As lawyers and litigants wait in respectful silence, Brown, who is 103, carefully steers his power wheelchair behind the bench, his stooped frame almost disappearing behind its wooden bulk.
He adjusts under his nose the plastic tubes from the oxygen tank lying next to the day's case documents. Then his voice rings out loud and firm to his law clerk, "Call your case."
Brown is the oldest working federal judge in the nation, one of four appointees by President Kennedy still on the bench. Federal judgeships are lifetime appointments, and no one has taken that term more seriously than Brown.
In a profession where advanced age isn't unusual, Brown has left legal colleagues awestruck by his stamina and devotion to work. His service also epitomises how the federal court system keeps working even as litigation steadily increases, new judgeships remain rare, and judicial openings go unfilled for months or years.
Of the 1,294 sitting federal judges, Brown is one of 516 on "senior status," a form of semi-retirement that allows a judge to collect his salary but work at a reduced case level if he chooses. They handle almost a quarter of federal district trials.

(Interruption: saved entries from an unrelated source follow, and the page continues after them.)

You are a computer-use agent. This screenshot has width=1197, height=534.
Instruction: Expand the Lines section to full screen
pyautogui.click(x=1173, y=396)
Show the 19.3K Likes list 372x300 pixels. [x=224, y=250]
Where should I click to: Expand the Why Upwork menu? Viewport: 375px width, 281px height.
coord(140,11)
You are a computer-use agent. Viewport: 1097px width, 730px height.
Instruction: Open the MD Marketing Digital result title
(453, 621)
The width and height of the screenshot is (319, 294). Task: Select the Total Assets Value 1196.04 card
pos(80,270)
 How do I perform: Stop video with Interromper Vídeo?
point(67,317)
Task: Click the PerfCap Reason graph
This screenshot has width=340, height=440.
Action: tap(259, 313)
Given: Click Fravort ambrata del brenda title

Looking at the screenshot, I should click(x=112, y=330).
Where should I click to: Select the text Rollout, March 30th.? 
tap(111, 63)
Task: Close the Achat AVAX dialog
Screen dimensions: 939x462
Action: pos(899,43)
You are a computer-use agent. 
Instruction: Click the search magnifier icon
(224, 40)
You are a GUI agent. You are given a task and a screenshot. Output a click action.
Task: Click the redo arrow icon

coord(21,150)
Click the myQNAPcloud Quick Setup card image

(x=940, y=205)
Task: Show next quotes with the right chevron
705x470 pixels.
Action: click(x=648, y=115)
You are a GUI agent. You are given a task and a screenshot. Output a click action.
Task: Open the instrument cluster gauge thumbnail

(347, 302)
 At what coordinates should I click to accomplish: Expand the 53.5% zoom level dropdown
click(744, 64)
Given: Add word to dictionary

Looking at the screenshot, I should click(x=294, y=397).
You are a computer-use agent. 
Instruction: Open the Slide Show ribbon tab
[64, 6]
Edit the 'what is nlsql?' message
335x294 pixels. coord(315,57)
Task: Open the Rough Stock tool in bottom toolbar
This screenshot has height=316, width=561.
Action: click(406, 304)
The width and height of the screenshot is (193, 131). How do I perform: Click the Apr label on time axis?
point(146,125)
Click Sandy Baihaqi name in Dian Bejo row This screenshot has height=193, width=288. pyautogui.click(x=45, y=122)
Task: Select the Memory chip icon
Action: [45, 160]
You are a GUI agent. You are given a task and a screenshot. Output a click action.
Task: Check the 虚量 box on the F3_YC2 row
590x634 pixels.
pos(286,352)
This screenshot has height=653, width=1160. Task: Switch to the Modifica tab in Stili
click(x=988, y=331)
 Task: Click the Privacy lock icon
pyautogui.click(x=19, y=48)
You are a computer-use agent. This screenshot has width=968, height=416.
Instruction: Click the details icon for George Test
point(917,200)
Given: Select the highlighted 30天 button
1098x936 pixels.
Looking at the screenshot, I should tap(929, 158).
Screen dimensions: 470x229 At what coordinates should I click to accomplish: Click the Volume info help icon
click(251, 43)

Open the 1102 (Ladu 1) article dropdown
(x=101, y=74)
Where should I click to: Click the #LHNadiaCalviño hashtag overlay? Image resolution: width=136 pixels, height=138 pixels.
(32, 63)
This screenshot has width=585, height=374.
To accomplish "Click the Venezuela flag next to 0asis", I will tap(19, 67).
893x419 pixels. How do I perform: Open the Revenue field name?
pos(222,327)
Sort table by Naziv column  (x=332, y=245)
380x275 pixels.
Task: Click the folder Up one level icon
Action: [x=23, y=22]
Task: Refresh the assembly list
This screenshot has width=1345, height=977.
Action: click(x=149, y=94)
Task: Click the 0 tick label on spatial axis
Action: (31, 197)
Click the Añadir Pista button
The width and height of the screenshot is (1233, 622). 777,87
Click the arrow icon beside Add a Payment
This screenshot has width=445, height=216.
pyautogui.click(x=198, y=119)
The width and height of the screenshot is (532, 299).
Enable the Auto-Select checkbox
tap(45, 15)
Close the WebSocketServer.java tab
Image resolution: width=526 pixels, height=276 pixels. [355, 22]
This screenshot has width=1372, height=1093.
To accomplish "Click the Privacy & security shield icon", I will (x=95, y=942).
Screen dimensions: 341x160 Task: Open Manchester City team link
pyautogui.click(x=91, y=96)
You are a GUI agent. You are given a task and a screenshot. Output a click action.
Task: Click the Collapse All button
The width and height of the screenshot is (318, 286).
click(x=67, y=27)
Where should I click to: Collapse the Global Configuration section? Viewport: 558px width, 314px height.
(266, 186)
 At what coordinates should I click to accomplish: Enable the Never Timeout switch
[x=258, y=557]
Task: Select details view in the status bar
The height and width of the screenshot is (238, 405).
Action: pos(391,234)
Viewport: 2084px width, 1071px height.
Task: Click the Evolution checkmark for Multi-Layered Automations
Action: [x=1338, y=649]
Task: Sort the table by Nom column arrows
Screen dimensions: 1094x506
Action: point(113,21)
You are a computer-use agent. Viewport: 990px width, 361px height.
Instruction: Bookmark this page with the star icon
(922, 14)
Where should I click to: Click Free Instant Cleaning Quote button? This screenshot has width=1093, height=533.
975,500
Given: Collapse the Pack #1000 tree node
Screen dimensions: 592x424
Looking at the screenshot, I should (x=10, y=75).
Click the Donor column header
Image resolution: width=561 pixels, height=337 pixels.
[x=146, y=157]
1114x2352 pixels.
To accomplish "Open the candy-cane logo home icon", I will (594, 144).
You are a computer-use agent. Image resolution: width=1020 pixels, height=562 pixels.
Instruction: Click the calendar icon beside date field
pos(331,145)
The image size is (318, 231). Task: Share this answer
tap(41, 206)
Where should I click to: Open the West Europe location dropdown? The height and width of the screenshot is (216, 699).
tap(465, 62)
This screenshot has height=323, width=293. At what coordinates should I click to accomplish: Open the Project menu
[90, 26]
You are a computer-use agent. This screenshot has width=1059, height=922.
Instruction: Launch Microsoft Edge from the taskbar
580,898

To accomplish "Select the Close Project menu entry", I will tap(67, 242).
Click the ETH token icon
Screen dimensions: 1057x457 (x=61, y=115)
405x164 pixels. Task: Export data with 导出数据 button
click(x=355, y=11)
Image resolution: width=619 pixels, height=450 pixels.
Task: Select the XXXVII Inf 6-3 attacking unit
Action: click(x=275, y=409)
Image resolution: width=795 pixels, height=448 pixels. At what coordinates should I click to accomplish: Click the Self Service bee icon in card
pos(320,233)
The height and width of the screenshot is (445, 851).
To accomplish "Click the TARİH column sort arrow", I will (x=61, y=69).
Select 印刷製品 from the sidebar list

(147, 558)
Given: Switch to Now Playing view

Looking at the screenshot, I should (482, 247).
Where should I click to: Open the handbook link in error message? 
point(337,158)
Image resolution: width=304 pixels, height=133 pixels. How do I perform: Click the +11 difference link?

And no one alive has logged more service than Brown, who took senior status in 1979 but still worked fulltime until recently. In March, he stopped taking new criminal cases and lightened his case load a bit. He still takes his full share of the new civil cases.
Reason for living
"I do it to be a public service," Brown said. "You got to have a reason to live."
Brown is six years older than the next oldest sitting federal judge. At least eight other federal judges are in their 90s, according to a federal court database.
He began his career in private practice in Hutchinson in 1933 and was appointed US district judge in 1962. He has outlived two wives and only moved into an assisted living centre four years ago.